ASSIGNMENT: Repeat nothing but the lines below running from the one containing "İletişim (94, 2471)" to the one containing "23 (686, 1091)". Keep both end lines.
Start of INFORMATION GIVEN
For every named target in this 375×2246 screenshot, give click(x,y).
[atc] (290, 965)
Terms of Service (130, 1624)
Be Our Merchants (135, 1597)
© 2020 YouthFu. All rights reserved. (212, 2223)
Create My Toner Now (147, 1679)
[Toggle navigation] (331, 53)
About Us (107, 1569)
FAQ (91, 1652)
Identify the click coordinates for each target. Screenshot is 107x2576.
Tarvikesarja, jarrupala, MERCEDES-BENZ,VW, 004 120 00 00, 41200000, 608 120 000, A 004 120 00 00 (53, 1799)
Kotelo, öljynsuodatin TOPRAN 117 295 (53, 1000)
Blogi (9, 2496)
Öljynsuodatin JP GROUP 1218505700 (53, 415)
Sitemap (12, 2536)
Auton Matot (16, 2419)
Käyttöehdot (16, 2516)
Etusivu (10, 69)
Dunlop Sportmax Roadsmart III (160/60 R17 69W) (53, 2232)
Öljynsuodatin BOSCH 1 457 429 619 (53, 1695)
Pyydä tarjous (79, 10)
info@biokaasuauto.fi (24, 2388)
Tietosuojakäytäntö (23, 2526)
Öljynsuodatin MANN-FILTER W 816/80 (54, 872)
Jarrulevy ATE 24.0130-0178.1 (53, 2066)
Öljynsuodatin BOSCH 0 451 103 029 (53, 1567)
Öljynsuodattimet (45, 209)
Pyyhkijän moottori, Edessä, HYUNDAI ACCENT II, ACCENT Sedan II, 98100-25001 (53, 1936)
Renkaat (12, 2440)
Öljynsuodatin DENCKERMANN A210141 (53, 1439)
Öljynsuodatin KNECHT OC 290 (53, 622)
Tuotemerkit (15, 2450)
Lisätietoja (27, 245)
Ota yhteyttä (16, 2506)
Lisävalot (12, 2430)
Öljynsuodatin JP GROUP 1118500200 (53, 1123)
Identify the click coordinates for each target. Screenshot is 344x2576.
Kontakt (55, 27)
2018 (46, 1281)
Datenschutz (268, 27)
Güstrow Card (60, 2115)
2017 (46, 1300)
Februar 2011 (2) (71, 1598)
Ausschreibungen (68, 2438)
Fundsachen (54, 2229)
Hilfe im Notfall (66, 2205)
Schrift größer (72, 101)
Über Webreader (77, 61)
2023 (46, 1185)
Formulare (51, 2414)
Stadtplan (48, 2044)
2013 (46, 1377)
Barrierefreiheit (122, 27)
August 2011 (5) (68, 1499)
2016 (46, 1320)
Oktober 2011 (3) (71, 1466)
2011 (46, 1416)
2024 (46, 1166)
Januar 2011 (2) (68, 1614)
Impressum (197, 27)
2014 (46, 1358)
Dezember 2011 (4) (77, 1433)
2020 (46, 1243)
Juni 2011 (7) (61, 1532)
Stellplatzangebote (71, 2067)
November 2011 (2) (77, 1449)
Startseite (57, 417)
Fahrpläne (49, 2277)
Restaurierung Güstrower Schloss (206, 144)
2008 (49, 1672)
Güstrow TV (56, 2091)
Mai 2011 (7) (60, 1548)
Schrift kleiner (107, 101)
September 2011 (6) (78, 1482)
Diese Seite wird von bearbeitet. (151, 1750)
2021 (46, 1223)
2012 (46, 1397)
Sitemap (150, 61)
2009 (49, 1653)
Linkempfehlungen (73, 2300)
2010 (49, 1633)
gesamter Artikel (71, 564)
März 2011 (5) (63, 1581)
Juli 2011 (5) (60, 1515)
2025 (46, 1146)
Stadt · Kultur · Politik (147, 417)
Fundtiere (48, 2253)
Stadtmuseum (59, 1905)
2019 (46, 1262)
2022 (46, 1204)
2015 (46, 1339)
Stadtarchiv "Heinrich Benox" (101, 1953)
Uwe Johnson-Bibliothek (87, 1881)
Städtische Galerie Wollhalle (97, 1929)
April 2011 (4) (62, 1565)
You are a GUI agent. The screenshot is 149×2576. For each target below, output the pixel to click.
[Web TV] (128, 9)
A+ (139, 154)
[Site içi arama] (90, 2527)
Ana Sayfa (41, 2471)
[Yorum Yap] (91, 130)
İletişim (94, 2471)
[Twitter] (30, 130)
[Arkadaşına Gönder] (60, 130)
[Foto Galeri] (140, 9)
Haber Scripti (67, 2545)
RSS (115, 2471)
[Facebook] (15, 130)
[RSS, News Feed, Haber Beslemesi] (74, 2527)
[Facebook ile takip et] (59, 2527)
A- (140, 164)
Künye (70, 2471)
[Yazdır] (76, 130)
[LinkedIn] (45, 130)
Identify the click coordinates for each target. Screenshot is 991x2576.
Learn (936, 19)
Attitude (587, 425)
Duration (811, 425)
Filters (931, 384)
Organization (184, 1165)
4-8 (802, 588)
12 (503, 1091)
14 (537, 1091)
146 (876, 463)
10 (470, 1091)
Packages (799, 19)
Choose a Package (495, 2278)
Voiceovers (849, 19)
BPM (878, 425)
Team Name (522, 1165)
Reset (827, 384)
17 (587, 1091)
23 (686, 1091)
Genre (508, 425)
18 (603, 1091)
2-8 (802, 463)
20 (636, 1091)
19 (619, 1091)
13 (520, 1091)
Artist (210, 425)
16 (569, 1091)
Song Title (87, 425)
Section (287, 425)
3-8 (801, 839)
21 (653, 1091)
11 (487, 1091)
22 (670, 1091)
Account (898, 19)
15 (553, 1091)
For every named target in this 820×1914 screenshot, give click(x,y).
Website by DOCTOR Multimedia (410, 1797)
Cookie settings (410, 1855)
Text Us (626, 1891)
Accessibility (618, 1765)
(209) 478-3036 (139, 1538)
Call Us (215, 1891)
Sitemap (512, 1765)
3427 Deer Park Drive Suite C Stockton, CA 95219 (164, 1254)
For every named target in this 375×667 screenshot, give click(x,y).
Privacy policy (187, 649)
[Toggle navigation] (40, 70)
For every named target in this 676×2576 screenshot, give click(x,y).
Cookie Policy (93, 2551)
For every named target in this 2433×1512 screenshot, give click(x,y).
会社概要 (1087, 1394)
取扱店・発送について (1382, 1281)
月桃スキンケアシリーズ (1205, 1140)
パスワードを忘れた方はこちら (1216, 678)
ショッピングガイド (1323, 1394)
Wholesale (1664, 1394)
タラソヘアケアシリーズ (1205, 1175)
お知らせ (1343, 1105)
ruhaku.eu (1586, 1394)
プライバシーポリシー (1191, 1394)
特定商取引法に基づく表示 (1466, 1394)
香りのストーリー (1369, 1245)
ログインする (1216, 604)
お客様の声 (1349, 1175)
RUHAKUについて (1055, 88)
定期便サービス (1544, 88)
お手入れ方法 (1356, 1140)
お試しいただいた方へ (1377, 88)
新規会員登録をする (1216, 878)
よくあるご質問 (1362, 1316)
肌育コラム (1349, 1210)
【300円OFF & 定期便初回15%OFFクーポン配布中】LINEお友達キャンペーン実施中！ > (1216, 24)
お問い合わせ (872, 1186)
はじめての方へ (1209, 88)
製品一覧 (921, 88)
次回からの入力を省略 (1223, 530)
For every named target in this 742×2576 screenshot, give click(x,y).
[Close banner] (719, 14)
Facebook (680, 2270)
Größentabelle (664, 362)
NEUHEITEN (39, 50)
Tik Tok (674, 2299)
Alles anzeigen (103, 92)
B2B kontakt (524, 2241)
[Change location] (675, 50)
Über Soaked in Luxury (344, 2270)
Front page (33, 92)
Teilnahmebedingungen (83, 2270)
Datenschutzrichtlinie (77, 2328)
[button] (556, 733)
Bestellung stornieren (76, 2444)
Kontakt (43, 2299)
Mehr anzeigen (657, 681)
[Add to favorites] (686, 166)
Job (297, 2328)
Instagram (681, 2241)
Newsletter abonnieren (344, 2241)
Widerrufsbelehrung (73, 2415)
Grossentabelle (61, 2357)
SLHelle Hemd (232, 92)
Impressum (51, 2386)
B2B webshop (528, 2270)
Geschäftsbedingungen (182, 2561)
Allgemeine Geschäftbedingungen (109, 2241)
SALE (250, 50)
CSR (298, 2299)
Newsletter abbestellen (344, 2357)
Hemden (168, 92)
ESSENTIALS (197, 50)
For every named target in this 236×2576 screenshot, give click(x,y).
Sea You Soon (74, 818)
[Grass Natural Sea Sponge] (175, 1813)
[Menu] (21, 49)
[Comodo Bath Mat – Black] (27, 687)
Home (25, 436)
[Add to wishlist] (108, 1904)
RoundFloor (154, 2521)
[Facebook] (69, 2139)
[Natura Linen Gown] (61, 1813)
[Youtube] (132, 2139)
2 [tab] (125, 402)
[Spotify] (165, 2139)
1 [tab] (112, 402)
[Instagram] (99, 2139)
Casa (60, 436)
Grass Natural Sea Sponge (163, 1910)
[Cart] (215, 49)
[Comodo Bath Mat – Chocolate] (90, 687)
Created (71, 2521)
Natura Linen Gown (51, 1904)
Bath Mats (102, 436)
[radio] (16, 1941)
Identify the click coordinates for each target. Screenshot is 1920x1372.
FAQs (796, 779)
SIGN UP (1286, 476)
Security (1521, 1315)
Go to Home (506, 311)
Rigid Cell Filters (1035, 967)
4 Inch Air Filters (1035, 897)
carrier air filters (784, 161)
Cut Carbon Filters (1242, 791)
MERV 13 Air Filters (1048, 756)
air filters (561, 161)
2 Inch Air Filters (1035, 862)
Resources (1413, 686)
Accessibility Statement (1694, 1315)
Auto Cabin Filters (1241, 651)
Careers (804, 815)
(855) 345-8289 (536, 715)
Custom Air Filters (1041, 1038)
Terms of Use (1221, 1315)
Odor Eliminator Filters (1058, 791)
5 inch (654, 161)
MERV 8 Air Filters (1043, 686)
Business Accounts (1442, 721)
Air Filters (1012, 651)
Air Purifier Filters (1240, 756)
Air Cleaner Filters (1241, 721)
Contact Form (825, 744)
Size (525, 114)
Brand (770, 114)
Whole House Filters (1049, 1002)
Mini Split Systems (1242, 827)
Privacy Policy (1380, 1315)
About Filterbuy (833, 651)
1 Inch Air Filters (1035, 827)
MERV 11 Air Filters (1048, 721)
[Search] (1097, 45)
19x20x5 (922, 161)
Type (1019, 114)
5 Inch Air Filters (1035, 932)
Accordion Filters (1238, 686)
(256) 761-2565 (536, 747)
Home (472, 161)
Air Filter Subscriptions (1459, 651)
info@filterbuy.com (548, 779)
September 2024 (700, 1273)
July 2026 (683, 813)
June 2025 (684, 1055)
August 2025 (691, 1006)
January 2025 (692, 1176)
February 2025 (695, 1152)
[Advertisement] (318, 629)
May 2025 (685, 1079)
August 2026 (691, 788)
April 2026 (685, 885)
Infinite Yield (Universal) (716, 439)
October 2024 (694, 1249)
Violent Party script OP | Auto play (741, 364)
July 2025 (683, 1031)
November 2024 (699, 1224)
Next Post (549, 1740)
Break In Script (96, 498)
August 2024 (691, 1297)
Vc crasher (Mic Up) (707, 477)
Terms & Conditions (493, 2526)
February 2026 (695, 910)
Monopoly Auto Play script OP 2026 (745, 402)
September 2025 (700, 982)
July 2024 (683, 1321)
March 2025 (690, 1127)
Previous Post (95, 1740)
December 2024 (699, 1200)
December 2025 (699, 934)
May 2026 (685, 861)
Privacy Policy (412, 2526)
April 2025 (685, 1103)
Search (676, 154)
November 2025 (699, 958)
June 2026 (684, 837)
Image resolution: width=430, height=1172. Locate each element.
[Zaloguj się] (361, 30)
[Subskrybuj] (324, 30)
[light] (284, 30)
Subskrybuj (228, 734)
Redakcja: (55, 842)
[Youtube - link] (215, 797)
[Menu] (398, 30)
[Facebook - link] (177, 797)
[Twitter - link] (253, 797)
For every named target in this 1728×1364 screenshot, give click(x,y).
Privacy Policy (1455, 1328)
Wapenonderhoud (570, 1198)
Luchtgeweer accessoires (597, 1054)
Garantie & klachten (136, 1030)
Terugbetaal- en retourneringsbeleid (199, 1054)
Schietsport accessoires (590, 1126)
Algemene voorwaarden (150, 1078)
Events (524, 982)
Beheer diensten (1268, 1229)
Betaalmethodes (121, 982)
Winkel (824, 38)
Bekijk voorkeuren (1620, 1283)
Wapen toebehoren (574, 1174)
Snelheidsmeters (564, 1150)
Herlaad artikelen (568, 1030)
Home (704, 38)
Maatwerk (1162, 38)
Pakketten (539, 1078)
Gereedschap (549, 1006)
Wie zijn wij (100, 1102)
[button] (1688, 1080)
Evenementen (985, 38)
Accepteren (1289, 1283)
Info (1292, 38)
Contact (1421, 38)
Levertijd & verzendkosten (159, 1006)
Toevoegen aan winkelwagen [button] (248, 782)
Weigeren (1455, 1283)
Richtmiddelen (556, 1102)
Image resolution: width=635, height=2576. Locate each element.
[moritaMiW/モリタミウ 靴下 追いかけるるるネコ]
End of INFORMATION GIVEN
RESPONSE BELOW:
İletişim (94, 2471)
[Twitter] (30, 130)
[Arkadaşına Gönder] (60, 130)
[Foto Galeri] (140, 9)
Haber Scripti (67, 2545)
RSS (115, 2471)
[Facebook] (15, 130)
[RSS, News Feed, Haber Beslemesi] (74, 2527)
[Facebook ile takip et] (59, 2527)
A- (140, 164)
Künye (70, 2471)
[Yazdır] (76, 130)
[LinkedIn] (45, 130)
Identify the click coordinates for each target. Screenshot is 991x2576.
Learn (936, 19)
Attitude (587, 425)
Duration (811, 425)
Filters (931, 384)
Organization (184, 1165)
4-8 (802, 588)
12 (503, 1091)
14 (537, 1091)
146 (876, 463)
10 (470, 1091)
Packages (799, 19)
Choose a Package (495, 2278)
Voiceovers (849, 19)
BPM (878, 425)
Team Name (522, 1165)
Reset (827, 384)
17 (587, 1091)
23 (686, 1091)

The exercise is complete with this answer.